## WRITTEN INSTRUCTION
Starting with the line that contains "Select the magenta USDC bar" and going on through the line that contains "Click the camera", update the items by writing those lines out again with "Instruction" changed to "Command" and everything else left as is.

Element and text position data:

──────────────────────────────

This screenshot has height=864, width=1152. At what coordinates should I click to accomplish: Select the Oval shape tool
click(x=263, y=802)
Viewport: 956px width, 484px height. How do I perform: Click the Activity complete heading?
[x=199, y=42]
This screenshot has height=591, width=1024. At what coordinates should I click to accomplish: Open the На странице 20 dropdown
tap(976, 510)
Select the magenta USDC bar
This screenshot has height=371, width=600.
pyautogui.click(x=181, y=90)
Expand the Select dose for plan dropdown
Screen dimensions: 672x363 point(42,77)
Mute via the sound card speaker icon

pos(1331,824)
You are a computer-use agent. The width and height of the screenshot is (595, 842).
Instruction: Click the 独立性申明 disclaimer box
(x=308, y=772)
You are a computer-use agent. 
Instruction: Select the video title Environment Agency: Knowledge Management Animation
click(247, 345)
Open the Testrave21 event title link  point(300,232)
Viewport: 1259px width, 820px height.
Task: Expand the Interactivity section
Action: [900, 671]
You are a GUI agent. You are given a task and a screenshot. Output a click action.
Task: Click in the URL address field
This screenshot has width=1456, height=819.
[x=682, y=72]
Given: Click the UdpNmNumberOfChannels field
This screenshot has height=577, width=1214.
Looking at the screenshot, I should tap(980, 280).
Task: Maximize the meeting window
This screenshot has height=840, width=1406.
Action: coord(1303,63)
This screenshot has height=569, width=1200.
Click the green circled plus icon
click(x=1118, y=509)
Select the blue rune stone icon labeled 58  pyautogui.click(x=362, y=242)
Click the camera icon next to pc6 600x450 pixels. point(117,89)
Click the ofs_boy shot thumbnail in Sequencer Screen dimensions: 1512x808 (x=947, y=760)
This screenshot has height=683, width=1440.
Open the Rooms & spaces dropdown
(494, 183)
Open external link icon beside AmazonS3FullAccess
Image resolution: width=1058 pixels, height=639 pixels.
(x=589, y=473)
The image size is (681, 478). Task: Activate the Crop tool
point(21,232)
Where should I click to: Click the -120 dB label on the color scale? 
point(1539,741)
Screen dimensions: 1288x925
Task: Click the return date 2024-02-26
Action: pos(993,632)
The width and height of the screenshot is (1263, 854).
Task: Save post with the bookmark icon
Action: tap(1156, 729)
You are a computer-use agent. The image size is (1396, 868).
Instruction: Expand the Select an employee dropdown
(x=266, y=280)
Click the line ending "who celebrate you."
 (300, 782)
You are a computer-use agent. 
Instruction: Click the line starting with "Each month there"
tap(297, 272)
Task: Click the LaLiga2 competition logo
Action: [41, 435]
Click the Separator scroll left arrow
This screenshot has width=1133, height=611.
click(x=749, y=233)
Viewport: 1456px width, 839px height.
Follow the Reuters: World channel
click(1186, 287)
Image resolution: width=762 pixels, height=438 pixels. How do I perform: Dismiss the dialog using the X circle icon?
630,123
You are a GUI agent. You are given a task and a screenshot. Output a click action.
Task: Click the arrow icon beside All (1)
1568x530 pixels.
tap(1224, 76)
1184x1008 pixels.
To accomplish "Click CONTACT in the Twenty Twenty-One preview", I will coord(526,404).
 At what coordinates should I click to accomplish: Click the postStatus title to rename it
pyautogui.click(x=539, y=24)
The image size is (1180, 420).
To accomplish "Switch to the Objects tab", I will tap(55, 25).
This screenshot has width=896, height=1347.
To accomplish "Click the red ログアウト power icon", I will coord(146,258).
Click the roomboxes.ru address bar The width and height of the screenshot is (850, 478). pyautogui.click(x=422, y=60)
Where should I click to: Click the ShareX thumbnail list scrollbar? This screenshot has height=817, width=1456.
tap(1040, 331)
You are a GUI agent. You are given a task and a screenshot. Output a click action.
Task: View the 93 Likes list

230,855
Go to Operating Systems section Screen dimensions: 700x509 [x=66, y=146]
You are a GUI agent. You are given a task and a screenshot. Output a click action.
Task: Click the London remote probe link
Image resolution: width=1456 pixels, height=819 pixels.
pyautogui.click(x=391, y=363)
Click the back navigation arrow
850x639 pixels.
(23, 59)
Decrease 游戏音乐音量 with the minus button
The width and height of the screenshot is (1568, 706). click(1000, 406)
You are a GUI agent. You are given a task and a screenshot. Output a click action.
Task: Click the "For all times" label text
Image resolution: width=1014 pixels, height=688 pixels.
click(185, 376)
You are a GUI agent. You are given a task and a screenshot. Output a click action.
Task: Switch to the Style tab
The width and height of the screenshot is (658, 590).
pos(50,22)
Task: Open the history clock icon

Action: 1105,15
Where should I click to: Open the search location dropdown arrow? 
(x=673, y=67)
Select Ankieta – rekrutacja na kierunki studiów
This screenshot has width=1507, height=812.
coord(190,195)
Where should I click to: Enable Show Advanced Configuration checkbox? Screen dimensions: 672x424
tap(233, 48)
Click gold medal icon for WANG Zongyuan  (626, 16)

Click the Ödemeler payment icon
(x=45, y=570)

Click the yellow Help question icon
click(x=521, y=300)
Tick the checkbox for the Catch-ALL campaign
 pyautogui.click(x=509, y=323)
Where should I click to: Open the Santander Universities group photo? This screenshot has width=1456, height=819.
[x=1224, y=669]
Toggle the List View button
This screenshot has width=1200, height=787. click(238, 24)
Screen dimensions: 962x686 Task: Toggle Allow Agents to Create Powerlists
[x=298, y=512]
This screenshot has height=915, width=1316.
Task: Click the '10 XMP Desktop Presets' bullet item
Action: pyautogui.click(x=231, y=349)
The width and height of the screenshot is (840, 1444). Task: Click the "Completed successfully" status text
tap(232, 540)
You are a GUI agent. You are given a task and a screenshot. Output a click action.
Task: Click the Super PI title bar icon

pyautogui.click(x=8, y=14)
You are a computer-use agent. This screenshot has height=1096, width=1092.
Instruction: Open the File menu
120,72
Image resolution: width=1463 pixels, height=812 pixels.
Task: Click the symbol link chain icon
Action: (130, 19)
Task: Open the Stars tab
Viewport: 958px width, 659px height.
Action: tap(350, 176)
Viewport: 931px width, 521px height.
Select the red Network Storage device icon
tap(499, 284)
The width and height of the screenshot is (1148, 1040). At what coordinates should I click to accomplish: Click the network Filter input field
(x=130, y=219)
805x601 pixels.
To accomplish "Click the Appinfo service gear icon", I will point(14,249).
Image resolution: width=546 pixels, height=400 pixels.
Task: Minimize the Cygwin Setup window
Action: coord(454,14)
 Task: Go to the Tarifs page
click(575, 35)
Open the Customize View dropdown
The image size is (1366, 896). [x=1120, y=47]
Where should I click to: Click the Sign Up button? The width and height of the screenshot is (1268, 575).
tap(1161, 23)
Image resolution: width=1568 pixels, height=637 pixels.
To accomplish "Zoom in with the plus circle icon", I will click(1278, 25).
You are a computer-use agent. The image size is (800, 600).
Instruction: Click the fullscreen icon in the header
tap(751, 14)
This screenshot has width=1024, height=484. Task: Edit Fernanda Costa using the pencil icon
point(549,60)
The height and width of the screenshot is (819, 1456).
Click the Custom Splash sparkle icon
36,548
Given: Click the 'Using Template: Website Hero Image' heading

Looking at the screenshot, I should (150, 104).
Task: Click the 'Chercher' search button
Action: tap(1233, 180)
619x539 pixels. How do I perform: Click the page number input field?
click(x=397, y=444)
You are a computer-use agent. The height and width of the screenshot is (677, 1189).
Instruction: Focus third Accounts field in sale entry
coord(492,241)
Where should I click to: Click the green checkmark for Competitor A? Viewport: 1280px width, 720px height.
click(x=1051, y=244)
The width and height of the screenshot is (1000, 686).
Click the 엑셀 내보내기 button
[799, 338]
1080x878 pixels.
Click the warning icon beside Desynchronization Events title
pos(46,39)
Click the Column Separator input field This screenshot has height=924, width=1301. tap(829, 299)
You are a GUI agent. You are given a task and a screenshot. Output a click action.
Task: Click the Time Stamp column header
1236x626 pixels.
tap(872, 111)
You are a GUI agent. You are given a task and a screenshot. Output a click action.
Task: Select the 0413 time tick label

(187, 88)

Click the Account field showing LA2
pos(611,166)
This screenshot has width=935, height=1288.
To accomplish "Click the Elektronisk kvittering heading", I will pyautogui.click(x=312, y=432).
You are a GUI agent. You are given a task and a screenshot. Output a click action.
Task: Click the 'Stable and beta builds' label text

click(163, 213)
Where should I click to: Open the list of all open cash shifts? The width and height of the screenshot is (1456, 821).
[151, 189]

──────────────────────────────

## CORRECT RESPONSE
Select the magenta USDC bar
This screenshot has height=371, width=600.
pyautogui.click(x=181, y=90)
Expand the Select dose for plan dropdown
Screen dimensions: 672x363 point(42,77)
Mute via the sound card speaker icon

pos(1331,824)
You are a computer-use agent. The width and height of the screenshot is (595, 842).
Command: Click the 独立性申明 disclaimer box
(x=308, y=772)
You are a computer-use agent. 
Command: Select the video title Environment Agency: Knowledge Management Animation
click(247, 345)
Open the Testrave21 event title link  point(300,232)
Viewport: 1259px width, 820px height.
Task: Expand the Interactivity section
Action: [900, 671]
You are a GUI agent. You are given a task and a screenshot. Output a click action.
Task: Click in the URL address field
This screenshot has width=1456, height=819.
[x=682, y=72]
Given: Click the UdpNmNumberOfChannels field
This screenshot has height=577, width=1214.
Looking at the screenshot, I should tap(980, 280).
Task: Maximize the meeting window
This screenshot has height=840, width=1406.
Action: coord(1303,63)
This screenshot has height=569, width=1200.
Click the green circled plus icon
click(x=1118, y=509)
Select the blue rune stone icon labeled 58  pyautogui.click(x=362, y=242)
Click the camera icon next to pc6 600x450 pixels. point(117,89)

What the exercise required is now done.